I managed to get the whole thing down to $ei(3/2)B\psi$ but that was using the scalar triple product identity for

$Axp = (\frac{1}{2}B \times r) \times p$

6. Oct 14, 2014

### KleZMeR

Multiply it out? You mean matrix cross-products component-wise?

7. Oct 14, 2014

### vela

Staff Emeritus
The simplification holds in general. You don't need to know $\vec{A}$ to show it, so I'd ignore that info for now.

8. Oct 14, 2014

### vela

Staff Emeritus
No, nothing that painful. Just distribute the cross product across the sums.

9. Oct 14, 2014

### KleZMeR

I have gone through painful cross product component wise stuff for a whole day and still can't get it,

If I just foil I get

$-\nabla^2 \psi + i\nabla eA\psi + eAi\nabla\psi + e^2 AA\psi$ ?

10. Oct 14, 2014

### KleZMeR

This is the last problem in some excruciating HW that's due today and I feel like I'm losing some marbles...

11. Oct 14, 2014

### vela

Staff Emeritus
You need to be more careful. The first term isn't $\nabla^2\psi = \nabla \cdot \nabla\psi$. Likewise, the other terms should still be cross products.

12. Oct 14, 2014

### KleZMeR

So I see that $\nabla \times \nabla = 0 , and, A \times A = 0$ ?

13. Oct 14, 2014

### vela

Staff Emeritus
Yup. For the second term, remember that $\nabla$ acts on the product $\vec{A}\psi$.

14. Oct 14, 2014

### KleZMeR

I am getting $ie((\nabla \times A) + (A \times \nabla))\psi$ and it seems I should find an identity now but I can't seem to find it.

15. Oct 14, 2014

### KleZMeR

Ohhh, I see, product rule via the determinant. I am hoping some of this cancels out.

16. Oct 14, 2014

### KleZMeR

And my $i \nabla \times eA \psi$ should relinquish two terms, one of them being a $-(eA \times i \nabla \psi)$?

17. Oct 14, 2014

### vela

Staff Emeritus
You need to get over your obsession with determinants. ;)
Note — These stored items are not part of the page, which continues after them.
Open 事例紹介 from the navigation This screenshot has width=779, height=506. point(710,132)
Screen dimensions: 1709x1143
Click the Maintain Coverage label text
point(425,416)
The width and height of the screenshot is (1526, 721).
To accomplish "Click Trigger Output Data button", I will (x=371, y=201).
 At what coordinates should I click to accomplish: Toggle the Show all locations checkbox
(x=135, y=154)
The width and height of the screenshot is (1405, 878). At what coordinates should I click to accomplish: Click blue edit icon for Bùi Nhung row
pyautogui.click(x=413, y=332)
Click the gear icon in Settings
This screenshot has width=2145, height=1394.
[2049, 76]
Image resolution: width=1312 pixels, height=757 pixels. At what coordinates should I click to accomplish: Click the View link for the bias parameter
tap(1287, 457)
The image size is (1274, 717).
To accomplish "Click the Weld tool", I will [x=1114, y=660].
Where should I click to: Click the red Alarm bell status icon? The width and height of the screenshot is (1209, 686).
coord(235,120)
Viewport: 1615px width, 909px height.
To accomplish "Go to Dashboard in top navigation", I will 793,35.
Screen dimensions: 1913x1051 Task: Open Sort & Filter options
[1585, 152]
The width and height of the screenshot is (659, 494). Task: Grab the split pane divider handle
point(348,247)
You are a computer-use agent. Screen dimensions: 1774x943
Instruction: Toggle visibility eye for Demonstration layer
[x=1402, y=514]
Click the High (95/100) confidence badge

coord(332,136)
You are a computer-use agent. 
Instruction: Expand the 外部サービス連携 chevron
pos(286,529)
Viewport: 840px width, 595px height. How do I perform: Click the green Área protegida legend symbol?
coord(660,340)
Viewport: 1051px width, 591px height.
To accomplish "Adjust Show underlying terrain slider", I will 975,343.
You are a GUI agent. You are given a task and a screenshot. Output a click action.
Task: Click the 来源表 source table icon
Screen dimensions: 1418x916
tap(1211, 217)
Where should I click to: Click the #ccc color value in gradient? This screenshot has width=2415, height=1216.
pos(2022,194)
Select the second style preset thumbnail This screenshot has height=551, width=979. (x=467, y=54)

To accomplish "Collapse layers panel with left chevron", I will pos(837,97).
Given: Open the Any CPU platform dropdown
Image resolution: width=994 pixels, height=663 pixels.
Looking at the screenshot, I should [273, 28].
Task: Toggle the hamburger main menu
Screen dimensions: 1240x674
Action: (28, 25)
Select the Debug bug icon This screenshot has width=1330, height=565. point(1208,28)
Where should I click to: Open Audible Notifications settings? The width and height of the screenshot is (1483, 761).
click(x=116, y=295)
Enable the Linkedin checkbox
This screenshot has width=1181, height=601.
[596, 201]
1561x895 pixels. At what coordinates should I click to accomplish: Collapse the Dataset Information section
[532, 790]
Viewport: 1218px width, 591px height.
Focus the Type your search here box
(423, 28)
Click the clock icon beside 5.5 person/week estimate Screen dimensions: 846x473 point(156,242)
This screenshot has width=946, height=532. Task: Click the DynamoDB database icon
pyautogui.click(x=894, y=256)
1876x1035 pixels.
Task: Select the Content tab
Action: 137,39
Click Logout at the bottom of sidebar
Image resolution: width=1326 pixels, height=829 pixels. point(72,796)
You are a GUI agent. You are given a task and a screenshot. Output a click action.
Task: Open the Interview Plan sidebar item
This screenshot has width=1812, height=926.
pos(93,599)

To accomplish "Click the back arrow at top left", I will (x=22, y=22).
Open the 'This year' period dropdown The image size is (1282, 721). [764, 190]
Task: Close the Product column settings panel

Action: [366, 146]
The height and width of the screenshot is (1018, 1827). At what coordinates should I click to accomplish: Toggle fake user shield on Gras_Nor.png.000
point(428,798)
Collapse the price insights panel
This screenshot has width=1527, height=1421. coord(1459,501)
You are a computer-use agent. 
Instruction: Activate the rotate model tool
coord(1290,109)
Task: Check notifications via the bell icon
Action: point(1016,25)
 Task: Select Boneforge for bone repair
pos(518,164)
http://en.wikipedia.org/wiki/Vector_calculus_identities

Right.

18. Oct 14, 2014

### KleZMeR

lol, Ok, I'm getting a result as $i \nabla \times eA \psi$

I think my extra linear algebra classes made me WANT to do all this algebra :/

Now I will plug in for A and use an identity again!?

Which gives me $ie \frac{1}{2}(B( \nabla r)+(r \nabla)B) \psi$

Last edited: Oct 14, 2014
19. Oct 14, 2014

### vela

Staff Emeritus
Do you mean $i(\nabla\times (e\vec{A}))\psi$ as opposed to $i(\nabla\times (e\vec{A}\psi))$? Recall that $\vec{B} = \nabla \times \vec{A}$.